Instructions to follow: Copy each of the following lines word for word, with every character, space and line break unchanged.

•••

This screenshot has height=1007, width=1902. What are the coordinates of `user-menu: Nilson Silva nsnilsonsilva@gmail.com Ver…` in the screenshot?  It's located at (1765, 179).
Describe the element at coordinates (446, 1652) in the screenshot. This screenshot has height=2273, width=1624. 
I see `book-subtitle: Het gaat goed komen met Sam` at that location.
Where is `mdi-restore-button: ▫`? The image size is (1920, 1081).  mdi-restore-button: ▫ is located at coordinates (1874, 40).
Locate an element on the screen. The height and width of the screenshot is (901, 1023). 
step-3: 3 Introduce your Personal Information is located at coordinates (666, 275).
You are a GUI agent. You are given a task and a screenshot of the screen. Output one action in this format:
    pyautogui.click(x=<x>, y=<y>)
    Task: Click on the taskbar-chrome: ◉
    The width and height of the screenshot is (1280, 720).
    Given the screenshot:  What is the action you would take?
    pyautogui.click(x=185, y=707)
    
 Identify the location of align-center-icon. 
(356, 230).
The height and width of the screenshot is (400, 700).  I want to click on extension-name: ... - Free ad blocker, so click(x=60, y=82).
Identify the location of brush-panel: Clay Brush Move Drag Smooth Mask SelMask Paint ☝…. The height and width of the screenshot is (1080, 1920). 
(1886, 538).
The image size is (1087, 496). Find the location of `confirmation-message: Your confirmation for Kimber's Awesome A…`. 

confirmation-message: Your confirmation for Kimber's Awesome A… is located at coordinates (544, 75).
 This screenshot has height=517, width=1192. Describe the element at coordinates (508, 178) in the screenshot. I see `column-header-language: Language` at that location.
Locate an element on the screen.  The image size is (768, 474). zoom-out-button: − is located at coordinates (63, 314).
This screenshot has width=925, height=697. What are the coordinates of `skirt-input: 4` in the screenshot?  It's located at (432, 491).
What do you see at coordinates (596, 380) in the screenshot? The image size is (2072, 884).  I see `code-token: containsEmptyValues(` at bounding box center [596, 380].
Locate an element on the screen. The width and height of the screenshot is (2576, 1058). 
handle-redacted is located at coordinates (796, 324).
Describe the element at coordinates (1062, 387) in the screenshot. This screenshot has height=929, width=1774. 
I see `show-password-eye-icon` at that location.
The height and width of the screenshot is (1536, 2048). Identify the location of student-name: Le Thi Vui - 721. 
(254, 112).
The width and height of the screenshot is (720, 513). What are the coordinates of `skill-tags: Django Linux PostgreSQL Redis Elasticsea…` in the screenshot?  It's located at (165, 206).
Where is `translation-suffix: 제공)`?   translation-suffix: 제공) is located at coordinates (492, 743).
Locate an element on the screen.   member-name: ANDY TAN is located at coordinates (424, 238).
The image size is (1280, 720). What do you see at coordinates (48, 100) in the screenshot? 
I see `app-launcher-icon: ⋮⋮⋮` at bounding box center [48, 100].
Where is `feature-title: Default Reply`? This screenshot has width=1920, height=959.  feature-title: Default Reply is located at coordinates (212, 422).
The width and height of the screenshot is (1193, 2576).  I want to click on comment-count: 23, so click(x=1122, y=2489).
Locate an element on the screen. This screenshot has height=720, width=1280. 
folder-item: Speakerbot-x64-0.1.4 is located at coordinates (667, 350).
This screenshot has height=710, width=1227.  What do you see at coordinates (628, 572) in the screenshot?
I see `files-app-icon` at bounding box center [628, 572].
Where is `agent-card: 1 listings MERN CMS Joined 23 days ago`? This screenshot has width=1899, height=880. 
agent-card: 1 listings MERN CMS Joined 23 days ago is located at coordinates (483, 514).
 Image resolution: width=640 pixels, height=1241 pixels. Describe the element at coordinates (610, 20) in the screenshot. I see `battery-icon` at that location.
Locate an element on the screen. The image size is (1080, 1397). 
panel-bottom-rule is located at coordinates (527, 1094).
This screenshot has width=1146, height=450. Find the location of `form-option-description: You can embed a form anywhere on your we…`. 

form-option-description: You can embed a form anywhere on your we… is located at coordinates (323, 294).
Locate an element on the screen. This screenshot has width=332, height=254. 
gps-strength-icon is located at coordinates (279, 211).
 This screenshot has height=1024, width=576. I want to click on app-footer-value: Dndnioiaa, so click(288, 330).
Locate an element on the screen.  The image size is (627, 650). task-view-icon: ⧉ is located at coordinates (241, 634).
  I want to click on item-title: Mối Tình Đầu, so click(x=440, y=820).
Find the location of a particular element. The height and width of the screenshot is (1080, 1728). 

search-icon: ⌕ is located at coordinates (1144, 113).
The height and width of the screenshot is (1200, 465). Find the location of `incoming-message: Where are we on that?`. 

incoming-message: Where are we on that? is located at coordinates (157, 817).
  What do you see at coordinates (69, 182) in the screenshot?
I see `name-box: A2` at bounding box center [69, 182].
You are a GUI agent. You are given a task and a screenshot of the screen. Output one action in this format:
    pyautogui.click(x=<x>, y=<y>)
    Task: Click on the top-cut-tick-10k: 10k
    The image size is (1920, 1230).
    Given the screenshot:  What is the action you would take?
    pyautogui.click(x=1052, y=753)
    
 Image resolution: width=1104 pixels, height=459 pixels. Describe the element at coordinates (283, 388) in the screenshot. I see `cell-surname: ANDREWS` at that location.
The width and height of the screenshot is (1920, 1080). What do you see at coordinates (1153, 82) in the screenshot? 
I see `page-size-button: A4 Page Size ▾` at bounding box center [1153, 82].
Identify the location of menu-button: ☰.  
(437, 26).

•••

Answer section:
This screenshot has height=1007, width=1902. What are the coordinates of `user-menu: Nilson Silva nsnilsonsilva@gmail.com Ver…` in the screenshot?  It's located at (1765, 179).
Describe the element at coordinates (446, 1652) in the screenshot. This screenshot has height=2273, width=1624. 
I see `book-subtitle: Het gaat goed komen met Sam` at that location.
Where is `mdi-restore-button: ▫`? The image size is (1920, 1081).  mdi-restore-button: ▫ is located at coordinates (1874, 40).
Locate an element on the screen. The height and width of the screenshot is (901, 1023). 
step-3: 3 Introduce your Personal Information is located at coordinates (666, 275).
You are a GUI agent. You are given a task and a screenshot of the screen. Output one action in this format:
    pyautogui.click(x=<x>, y=<y>)
    Task: Click on the taskbar-chrome: ◉
    The width and height of the screenshot is (1280, 720).
    Given the screenshot:  What is the action you would take?
    pyautogui.click(x=185, y=707)
    
 Identify the location of align-center-icon. 
(356, 230).
The height and width of the screenshot is (400, 700).  I want to click on extension-name: ... - Free ad blocker, so click(x=60, y=82).
Identify the location of brush-panel: Clay Brush Move Drag Smooth Mask SelMask Paint ☝…. The height and width of the screenshot is (1080, 1920). 
(1886, 538).
The image size is (1087, 496). Find the location of `confirmation-message: Your confirmation for Kimber's Awesome A…`. 

confirmation-message: Your confirmation for Kimber's Awesome A… is located at coordinates (544, 75).
 This screenshot has height=517, width=1192. Describe the element at coordinates (508, 178) in the screenshot. I see `column-header-language: Language` at that location.
Locate an element on the screen.  The image size is (768, 474). zoom-out-button: − is located at coordinates (63, 314).
This screenshot has width=925, height=697. What are the coordinates of `skirt-input: 4` in the screenshot?  It's located at (432, 491).
What do you see at coordinates (596, 380) in the screenshot? The image size is (2072, 884).  I see `code-token: containsEmptyValues(` at bounding box center [596, 380].
Locate an element on the screen. The width and height of the screenshot is (2576, 1058). 
handle-redacted is located at coordinates (796, 324).
Describe the element at coordinates (1062, 387) in the screenshot. This screenshot has height=929, width=1774. 
I see `show-password-eye-icon` at that location.
The height and width of the screenshot is (1536, 2048). Identify the location of student-name: Le Thi Vui - 721. 
(254, 112).
The width and height of the screenshot is (720, 513). What are the coordinates of `skill-tags: Django Linux PostgreSQL Redis Elasticsea…` in the screenshot?  It's located at (165, 206).
Where is `translation-suffix: 제공)`?   translation-suffix: 제공) is located at coordinates (492, 743).
Locate an element on the screen.   member-name: ANDY TAN is located at coordinates (424, 238).
The image size is (1280, 720). What do you see at coordinates (48, 100) in the screenshot? 
I see `app-launcher-icon: ⋮⋮⋮` at bounding box center [48, 100].
Where is `feature-title: Default Reply`? This screenshot has width=1920, height=959.  feature-title: Default Reply is located at coordinates (212, 422).
The width and height of the screenshot is (1193, 2576).  I want to click on comment-count: 23, so click(x=1122, y=2489).
Locate an element on the screen. This screenshot has height=720, width=1280. 
folder-item: Speakerbot-x64-0.1.4 is located at coordinates (667, 350).
This screenshot has height=710, width=1227.  What do you see at coordinates (628, 572) in the screenshot?
I see `files-app-icon` at bounding box center [628, 572].
Where is `agent-card: 1 listings MERN CMS Joined 23 days ago`? This screenshot has width=1899, height=880. 
agent-card: 1 listings MERN CMS Joined 23 days ago is located at coordinates (483, 514).
 Image resolution: width=640 pixels, height=1241 pixels. Describe the element at coordinates (610, 20) in the screenshot. I see `battery-icon` at that location.
Locate an element on the screen. The image size is (1080, 1397). 
panel-bottom-rule is located at coordinates (527, 1094).
This screenshot has width=1146, height=450. Find the location of `form-option-description: You can embed a form anywhere on your we…`. 

form-option-description: You can embed a form anywhere on your we… is located at coordinates (323, 294).
Locate an element on the screen. This screenshot has width=332, height=254. 
gps-strength-icon is located at coordinates (279, 211).
 This screenshot has height=1024, width=576. I want to click on app-footer-value: Dndnioiaa, so click(288, 330).
Locate an element on the screen.  The image size is (627, 650). task-view-icon: ⧉ is located at coordinates (241, 634).
  I want to click on item-title: Mối Tình Đầu, so click(x=440, y=820).
Find the location of a particular element. The height and width of the screenshot is (1080, 1728). 

search-icon: ⌕ is located at coordinates (1144, 113).
The height and width of the screenshot is (1200, 465). Find the location of `incoming-message: Where are we on that?`. 

incoming-message: Where are we on that? is located at coordinates (157, 817).
  What do you see at coordinates (69, 182) in the screenshot?
I see `name-box: A2` at bounding box center [69, 182].
You are a GUI agent. You are given a task and a screenshot of the screen. Output one action in this format:
    pyautogui.click(x=<x>, y=<y>)
    Task: Click on the top-cut-tick-10k: 10k
    The image size is (1920, 1230).
    Given the screenshot:  What is the action you would take?
    pyautogui.click(x=1052, y=753)
    
 Image resolution: width=1104 pixels, height=459 pixels. Describe the element at coordinates (283, 388) in the screenshot. I see `cell-surname: ANDREWS` at that location.
The width and height of the screenshot is (1920, 1080). What do you see at coordinates (1153, 82) in the screenshot? 
I see `page-size-button: A4 Page Size ▾` at bounding box center [1153, 82].
Identify the location of menu-button: ☰.  
(437, 26).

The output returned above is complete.